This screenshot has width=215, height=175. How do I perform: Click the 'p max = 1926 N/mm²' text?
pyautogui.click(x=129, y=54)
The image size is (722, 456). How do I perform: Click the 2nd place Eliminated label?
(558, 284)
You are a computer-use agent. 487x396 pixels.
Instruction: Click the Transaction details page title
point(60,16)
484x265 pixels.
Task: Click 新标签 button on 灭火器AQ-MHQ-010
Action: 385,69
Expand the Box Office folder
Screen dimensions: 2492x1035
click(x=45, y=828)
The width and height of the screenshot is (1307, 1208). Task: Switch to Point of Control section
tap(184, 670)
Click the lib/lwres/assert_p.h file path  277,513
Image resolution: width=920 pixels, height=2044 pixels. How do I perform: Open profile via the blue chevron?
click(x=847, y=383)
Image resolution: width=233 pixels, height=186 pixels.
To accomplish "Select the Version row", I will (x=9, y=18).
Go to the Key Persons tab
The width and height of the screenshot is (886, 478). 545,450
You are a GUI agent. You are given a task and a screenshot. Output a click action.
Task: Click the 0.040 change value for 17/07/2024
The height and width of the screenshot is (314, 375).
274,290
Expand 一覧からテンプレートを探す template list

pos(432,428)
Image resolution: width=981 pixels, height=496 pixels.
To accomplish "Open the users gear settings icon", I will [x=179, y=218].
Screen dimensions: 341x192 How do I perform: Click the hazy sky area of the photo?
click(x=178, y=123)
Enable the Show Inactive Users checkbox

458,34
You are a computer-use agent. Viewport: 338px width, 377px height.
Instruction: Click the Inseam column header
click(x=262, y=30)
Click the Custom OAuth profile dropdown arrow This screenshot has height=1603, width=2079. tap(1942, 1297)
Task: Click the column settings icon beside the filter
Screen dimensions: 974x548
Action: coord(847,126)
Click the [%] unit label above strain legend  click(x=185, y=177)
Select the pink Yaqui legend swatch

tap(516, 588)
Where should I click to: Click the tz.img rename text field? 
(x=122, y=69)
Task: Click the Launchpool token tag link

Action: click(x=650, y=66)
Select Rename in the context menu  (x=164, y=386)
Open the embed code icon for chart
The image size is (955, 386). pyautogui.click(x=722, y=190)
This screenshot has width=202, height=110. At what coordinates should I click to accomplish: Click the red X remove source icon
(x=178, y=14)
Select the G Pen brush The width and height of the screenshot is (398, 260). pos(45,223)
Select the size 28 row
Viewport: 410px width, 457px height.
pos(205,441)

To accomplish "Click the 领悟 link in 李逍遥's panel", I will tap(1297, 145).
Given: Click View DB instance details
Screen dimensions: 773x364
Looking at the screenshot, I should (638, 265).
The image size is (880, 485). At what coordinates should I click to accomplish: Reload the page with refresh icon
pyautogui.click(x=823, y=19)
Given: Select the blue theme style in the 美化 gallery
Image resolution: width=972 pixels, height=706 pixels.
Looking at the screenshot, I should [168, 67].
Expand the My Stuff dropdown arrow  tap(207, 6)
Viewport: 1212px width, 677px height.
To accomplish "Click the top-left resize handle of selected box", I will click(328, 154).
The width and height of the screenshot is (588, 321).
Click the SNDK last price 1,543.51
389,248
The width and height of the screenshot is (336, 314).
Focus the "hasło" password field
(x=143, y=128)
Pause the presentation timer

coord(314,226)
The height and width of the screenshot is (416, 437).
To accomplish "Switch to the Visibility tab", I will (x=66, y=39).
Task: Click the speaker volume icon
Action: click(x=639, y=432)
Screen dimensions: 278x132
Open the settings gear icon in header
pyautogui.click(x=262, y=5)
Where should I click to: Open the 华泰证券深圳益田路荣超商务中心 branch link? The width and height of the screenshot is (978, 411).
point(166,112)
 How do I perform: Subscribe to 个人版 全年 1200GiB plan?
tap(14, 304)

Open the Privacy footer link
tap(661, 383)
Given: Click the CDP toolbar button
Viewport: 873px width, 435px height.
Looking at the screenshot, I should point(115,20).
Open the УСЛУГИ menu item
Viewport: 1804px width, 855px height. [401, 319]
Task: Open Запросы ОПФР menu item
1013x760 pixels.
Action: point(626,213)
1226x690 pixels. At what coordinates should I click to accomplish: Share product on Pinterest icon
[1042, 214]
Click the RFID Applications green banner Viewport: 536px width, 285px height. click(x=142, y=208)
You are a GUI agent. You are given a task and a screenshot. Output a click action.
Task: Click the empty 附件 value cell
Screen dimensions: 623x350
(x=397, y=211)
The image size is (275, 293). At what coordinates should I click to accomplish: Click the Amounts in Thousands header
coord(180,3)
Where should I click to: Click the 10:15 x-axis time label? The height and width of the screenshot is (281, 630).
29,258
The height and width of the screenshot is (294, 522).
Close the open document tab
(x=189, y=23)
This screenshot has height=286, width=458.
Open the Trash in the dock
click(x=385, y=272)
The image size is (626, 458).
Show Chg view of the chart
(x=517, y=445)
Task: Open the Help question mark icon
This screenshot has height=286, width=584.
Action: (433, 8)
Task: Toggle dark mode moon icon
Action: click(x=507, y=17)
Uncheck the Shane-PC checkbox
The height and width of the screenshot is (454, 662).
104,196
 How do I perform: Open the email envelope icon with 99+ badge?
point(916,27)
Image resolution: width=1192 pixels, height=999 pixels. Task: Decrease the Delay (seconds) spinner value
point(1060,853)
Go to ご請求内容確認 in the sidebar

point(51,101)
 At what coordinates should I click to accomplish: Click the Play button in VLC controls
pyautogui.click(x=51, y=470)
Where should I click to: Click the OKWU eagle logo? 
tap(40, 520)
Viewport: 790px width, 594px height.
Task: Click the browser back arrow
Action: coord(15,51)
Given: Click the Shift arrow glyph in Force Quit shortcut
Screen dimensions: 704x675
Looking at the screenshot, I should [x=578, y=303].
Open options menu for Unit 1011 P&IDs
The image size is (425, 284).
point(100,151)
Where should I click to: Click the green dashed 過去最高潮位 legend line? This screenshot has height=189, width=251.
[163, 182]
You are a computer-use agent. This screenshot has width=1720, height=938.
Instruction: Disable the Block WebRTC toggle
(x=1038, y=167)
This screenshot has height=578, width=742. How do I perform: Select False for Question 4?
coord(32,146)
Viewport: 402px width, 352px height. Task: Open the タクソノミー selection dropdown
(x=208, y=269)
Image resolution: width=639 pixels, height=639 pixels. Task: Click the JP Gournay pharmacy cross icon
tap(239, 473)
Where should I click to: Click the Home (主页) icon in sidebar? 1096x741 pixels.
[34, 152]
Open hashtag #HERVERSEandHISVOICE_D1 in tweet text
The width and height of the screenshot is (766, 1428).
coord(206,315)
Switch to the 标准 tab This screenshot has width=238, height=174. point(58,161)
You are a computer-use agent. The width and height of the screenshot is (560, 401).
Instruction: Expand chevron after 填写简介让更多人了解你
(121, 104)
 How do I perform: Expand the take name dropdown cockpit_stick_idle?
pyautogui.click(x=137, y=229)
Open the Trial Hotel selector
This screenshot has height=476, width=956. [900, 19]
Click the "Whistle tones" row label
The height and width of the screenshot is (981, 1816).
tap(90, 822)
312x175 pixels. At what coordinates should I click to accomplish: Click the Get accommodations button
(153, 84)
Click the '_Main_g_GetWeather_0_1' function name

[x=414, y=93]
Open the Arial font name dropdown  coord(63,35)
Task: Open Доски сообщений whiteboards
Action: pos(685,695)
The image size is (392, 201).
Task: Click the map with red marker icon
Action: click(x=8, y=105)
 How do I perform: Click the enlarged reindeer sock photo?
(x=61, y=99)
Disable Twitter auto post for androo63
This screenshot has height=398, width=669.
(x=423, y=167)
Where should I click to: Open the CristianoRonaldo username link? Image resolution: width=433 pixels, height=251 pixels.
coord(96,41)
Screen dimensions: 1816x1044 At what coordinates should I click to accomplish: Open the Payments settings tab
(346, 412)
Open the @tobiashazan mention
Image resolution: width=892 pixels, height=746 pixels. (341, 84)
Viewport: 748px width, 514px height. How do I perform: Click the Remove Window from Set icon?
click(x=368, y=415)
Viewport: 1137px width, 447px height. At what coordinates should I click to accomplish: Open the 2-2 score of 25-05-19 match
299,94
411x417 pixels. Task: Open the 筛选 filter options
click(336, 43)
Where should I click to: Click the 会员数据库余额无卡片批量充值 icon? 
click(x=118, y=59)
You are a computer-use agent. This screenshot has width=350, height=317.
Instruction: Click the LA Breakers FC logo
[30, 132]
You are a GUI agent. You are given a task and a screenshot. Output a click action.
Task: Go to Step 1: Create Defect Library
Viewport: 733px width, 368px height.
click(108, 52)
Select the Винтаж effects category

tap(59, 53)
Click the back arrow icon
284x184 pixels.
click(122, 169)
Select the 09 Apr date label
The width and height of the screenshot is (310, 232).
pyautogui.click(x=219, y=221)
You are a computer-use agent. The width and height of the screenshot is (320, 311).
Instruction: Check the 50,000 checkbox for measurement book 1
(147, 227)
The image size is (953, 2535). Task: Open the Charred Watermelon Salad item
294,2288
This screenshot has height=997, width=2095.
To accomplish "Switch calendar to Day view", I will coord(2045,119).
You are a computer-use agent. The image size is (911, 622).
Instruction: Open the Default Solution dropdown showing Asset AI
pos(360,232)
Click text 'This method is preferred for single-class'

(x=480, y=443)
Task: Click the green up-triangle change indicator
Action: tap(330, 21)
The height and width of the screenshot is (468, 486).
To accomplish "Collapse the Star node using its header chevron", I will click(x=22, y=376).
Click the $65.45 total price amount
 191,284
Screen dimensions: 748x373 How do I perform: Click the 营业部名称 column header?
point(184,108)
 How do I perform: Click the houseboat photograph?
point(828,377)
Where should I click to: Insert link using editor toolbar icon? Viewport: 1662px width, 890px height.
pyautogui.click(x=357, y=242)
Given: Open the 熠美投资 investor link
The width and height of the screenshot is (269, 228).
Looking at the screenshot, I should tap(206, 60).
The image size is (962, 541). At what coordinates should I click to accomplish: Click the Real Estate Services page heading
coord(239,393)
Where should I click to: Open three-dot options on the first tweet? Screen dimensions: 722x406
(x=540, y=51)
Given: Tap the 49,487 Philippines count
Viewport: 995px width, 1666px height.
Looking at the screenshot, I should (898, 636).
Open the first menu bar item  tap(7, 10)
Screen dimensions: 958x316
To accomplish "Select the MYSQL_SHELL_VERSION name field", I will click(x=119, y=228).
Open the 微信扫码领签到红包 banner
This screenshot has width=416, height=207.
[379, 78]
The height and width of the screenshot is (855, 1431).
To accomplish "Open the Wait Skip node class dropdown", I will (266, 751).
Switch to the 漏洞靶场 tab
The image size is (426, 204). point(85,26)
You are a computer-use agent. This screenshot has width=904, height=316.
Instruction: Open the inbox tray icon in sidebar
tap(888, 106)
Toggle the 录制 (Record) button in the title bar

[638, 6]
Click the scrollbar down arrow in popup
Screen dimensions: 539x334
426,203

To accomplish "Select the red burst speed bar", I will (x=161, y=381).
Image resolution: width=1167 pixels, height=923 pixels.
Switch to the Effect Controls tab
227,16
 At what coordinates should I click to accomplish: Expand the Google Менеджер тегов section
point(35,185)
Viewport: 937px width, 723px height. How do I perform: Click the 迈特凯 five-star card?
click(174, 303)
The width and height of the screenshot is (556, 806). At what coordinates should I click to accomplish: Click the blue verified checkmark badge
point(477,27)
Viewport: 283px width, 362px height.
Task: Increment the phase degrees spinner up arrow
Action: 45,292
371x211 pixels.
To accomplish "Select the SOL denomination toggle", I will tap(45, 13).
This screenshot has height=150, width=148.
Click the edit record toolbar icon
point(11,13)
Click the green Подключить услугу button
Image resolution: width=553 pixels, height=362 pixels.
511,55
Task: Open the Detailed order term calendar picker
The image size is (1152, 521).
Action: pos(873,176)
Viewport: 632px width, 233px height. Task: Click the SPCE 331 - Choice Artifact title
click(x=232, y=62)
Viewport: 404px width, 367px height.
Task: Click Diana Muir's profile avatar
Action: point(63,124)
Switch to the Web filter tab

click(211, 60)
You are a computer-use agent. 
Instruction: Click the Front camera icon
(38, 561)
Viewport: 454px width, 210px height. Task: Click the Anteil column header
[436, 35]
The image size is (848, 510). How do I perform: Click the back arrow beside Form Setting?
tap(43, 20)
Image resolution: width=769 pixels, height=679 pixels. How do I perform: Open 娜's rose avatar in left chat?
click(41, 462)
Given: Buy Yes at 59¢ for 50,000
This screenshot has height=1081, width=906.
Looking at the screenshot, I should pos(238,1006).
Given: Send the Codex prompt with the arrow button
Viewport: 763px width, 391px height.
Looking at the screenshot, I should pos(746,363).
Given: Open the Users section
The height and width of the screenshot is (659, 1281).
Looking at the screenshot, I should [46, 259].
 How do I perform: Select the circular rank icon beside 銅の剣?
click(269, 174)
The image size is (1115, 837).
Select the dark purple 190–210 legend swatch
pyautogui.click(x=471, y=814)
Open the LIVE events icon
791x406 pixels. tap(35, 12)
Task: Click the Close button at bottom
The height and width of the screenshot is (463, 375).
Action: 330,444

⁂

* Exercise directions *
Lines with the word "node" in them: report all of these from the listing above.

* Solution below *
To accomplish "Collapse the Star node using its header chevron", I will click(x=22, y=376).
To accomplish "Open the Wait Skip node class dropdown", I will (266, 751).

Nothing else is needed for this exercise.